Combating Cravings

Combating Cravings

Although triggers (like stressful situations or former addict friends) pose a threat to a person’s recovery, cravings are perhaps the biggest challenge that a recovering addict will face.  Many (but not all) triggers can be avoided; cravings can’t.  A craving is most easily defined as a person’s psychological and/or physical need for something; often, this “something” is a substance but addicts can also crave the dopamine that is released when they engage in certain behaviors.  In this way, we are biologically programmed to seek pleasurable activities or substances that create this feeling of pleasure.  We may also crave something when we have only been given a small taste of it (your local grocery store is tapping into this when its employees distribute samples of certain foods) or when we are under stress of negative emotions and want to counter it with a calming feeling that past experience has told us is possible with whatever we are craving (i.e., as a form of coping). 

How to Keep Your Cravings Under Control

  1. Be conscious of it.  Saying to yourself, “Ok, I am really craving x right now,” is much better than pretending that the craving doesn’t exist.  If you have not mentally accepted the reality of the craving, you will have more difficulty resisting the instinct to use through a conscious effort when you feel the craving even more intensely because you have not taken steps to remedy it.
  2. Get to the root of the problem.
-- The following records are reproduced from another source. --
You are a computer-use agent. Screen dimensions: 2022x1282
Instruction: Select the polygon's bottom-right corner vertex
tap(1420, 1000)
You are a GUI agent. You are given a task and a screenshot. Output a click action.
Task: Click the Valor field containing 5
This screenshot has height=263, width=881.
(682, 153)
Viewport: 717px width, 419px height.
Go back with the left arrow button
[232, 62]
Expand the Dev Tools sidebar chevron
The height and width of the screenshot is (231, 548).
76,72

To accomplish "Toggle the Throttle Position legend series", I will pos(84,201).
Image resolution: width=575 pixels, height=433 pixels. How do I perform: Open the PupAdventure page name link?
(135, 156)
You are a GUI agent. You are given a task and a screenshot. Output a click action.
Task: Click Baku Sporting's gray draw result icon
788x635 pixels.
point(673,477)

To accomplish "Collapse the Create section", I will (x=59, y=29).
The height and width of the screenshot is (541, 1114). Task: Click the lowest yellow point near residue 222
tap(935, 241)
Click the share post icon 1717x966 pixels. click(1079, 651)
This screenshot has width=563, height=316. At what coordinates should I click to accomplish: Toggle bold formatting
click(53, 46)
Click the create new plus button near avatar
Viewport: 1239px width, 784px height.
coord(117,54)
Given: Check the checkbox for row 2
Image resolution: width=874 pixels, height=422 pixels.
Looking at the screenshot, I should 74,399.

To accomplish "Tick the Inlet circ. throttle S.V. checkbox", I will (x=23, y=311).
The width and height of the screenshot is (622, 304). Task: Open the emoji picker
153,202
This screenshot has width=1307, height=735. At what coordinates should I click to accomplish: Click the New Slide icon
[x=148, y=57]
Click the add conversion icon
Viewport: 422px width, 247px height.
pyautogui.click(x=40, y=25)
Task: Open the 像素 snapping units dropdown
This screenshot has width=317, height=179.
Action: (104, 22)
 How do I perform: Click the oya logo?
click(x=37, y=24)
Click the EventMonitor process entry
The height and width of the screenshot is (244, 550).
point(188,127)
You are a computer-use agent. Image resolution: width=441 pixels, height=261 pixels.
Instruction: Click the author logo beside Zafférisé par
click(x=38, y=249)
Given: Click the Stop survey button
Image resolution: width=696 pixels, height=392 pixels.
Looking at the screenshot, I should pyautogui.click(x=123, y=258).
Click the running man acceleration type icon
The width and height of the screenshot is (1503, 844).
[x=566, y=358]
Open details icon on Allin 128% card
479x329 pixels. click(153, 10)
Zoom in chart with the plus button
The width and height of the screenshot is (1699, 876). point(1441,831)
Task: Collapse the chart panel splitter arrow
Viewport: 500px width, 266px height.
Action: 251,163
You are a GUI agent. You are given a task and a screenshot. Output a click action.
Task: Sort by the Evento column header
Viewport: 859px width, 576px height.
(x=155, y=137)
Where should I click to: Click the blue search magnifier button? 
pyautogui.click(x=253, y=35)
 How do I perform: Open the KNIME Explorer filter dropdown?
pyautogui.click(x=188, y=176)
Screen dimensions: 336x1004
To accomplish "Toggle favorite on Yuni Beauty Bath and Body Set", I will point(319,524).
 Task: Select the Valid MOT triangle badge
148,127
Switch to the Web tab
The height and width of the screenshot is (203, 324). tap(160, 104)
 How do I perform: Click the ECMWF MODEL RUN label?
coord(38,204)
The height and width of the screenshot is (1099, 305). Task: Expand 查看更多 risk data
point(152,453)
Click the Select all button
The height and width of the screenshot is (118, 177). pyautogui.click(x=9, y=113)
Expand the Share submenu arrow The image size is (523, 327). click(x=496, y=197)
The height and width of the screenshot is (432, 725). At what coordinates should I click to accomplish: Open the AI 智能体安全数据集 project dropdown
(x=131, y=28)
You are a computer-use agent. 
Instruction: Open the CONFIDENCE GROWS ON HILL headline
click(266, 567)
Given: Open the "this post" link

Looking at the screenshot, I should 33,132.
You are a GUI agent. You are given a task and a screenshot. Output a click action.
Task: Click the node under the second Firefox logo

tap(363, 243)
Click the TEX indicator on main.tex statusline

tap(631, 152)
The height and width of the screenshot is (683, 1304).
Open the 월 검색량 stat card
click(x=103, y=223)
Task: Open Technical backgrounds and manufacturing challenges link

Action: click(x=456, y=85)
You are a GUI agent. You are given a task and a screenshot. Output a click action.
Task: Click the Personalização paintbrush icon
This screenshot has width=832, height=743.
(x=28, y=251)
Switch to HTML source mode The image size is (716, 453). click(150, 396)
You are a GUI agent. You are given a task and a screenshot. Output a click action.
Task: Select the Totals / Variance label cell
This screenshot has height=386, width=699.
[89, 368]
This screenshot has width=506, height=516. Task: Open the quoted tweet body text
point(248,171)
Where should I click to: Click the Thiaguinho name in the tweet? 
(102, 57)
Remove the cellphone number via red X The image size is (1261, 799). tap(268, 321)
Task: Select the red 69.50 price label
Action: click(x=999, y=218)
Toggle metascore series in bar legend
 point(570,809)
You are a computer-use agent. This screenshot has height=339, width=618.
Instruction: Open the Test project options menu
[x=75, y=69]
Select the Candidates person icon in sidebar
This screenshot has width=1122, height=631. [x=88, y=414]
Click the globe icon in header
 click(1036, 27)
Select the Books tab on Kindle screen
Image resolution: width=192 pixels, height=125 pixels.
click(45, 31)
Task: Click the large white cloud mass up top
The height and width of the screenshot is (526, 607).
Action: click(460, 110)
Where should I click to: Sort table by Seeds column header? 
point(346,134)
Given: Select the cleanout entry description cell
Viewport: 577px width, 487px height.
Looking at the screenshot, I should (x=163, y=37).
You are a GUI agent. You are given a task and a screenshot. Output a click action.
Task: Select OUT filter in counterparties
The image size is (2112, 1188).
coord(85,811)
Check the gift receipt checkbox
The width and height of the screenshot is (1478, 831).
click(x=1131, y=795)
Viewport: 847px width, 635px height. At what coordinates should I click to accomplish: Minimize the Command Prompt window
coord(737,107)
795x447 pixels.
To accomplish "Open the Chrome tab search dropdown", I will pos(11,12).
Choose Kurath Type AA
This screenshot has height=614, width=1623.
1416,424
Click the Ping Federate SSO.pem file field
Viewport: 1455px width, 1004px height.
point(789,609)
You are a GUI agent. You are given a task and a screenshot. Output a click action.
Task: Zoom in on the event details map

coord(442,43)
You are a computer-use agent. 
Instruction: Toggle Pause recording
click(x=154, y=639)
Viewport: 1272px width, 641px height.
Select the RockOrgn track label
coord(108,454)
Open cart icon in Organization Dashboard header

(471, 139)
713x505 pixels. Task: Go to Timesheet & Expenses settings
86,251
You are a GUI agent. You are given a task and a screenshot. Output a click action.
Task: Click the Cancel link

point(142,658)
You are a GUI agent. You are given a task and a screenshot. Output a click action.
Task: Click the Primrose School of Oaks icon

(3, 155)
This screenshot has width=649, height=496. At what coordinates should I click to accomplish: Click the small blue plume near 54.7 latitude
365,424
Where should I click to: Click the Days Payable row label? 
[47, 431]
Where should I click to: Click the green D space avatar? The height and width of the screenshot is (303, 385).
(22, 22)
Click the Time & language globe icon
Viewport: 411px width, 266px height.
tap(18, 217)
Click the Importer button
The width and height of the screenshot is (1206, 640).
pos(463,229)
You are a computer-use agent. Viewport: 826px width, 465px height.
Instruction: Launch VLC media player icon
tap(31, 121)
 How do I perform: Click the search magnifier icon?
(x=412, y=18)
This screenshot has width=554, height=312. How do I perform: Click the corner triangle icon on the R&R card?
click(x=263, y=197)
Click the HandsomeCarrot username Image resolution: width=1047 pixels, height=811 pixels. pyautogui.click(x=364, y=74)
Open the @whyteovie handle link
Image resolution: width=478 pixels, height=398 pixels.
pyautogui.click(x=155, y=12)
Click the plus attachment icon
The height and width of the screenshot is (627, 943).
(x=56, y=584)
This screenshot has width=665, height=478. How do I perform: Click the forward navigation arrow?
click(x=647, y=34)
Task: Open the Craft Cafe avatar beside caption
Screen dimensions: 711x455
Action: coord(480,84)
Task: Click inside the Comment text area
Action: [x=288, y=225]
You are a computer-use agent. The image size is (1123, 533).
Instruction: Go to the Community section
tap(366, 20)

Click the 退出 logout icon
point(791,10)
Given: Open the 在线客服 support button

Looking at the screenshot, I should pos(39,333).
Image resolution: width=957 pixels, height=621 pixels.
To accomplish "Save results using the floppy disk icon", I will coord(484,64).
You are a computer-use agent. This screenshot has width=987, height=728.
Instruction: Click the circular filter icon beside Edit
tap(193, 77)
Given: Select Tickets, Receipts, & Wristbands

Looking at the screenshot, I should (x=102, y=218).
After you have acknowledged the craving, evaluate your physical and emotional state at that moment.  Are you feeling anxious, stressed, or depressed?  Achy or fatigued?  Did you encounter one of your triggers (a person, place, thing, or situation that you might associate with past use or behaviors)?
  3. Enlist help. Remember how your family and friends promised to support you throughout your recovery when they confronted you at an intervention or persuaded you to go to rehab?  Now is the time to take them up on their offer. Or, if you were part of Alcoholics or Narcotics Anonymous, call your sponsor.  Either way, having another person to hold you accountable and keep you from thinking about the craving can be the key to getting through it.  Don’t hang up the phone until it passes.
  4. Check the time.  If you can’t find anyone to talk to or find yourself having multiple cravings in the same day, set a timer and tell yourself that you will reevaluate the situation after 15 minutes.  Although there is a good chance that the craving will have passed, try other steps if you still find yourself wanting the substance.
  5. Distract yourself.  Any distraction is better than nothing, but, if possible, do something that requires you to be physically active or that cannot be accomplished successfully without concentration. 
  6. Schedule an appointment with your therapist or psychiatrist.  Some substances may lead to regular cravings, which can make it extremely difficult for a person to avoid relapse.  A psychiatrist may be able to prescribe a medication as a non- or less-addictive substitute for the former substance; a psychologist can teach you additional, personalized skills for resisting the urge to go back to the addiction.